**Dataset content:**
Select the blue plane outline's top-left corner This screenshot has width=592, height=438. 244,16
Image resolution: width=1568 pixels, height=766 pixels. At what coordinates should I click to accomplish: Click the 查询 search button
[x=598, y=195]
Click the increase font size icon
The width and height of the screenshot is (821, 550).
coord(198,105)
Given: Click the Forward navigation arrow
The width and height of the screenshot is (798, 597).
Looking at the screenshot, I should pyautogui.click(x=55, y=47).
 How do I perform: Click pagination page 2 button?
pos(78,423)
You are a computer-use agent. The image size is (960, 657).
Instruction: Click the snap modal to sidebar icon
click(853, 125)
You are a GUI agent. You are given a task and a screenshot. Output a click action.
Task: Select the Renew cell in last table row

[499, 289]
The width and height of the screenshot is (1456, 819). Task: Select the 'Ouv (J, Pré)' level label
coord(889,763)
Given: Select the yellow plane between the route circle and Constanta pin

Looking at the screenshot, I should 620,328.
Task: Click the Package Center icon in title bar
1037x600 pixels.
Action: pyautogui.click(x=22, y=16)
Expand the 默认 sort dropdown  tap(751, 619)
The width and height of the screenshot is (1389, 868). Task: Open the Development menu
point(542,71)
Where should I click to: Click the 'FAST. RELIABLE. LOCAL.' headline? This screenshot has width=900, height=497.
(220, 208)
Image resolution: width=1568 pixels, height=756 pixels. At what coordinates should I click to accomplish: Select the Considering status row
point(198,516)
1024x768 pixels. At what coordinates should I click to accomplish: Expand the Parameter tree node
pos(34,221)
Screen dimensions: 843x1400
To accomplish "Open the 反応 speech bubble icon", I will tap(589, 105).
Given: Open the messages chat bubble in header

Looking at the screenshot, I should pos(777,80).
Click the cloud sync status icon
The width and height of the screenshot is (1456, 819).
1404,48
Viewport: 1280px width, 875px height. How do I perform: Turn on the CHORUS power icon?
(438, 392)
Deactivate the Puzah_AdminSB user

**Problem to work on:** Copy out all of the data above, line for line, with no changes.

**Solution:**
Select the blue plane outline's top-left corner This screenshot has width=592, height=438. 244,16
Image resolution: width=1568 pixels, height=766 pixels. At what coordinates should I click to accomplish: Click the 查询 search button
[x=598, y=195]
Click the increase font size icon
The width and height of the screenshot is (821, 550).
coord(198,105)
Given: Click the Forward navigation arrow
The width and height of the screenshot is (798, 597).
Looking at the screenshot, I should pyautogui.click(x=55, y=47).
 How do I perform: Click pagination page 2 button?
pos(78,423)
You are a computer-use agent. The image size is (960, 657).
Instruction: Click the snap modal to sidebar icon
click(853, 125)
You are a GUI agent. You are given a task and a screenshot. Output a click action.
Task: Select the Renew cell in last table row

[499, 289]
The width and height of the screenshot is (1456, 819). Task: Select the 'Ouv (J, Pré)' level label
coord(889,763)
Given: Select the yellow plane between the route circle and Constanta pin

Looking at the screenshot, I should 620,328.
Task: Click the Package Center icon in title bar
1037x600 pixels.
Action: pyautogui.click(x=22, y=16)
Expand the 默认 sort dropdown  tap(751, 619)
The width and height of the screenshot is (1389, 868). Task: Open the Development menu
point(542,71)
Where should I click to: Click the 'FAST. RELIABLE. LOCAL.' headline? This screenshot has width=900, height=497.
(220, 208)
Image resolution: width=1568 pixels, height=756 pixels. At what coordinates should I click to accomplish: Select the Considering status row
point(198,516)
1024x768 pixels. At what coordinates should I click to accomplish: Expand the Parameter tree node
pos(34,221)
Screen dimensions: 843x1400
To accomplish "Open the 反応 speech bubble icon", I will tap(589, 105).
Given: Open the messages chat bubble in header

Looking at the screenshot, I should pos(777,80).
Click the cloud sync status icon
The width and height of the screenshot is (1456, 819).
1404,48
Viewport: 1280px width, 875px height. How do I perform: Turn on the CHORUS power icon?
(438, 392)
Deactivate the Puzah_AdminSB user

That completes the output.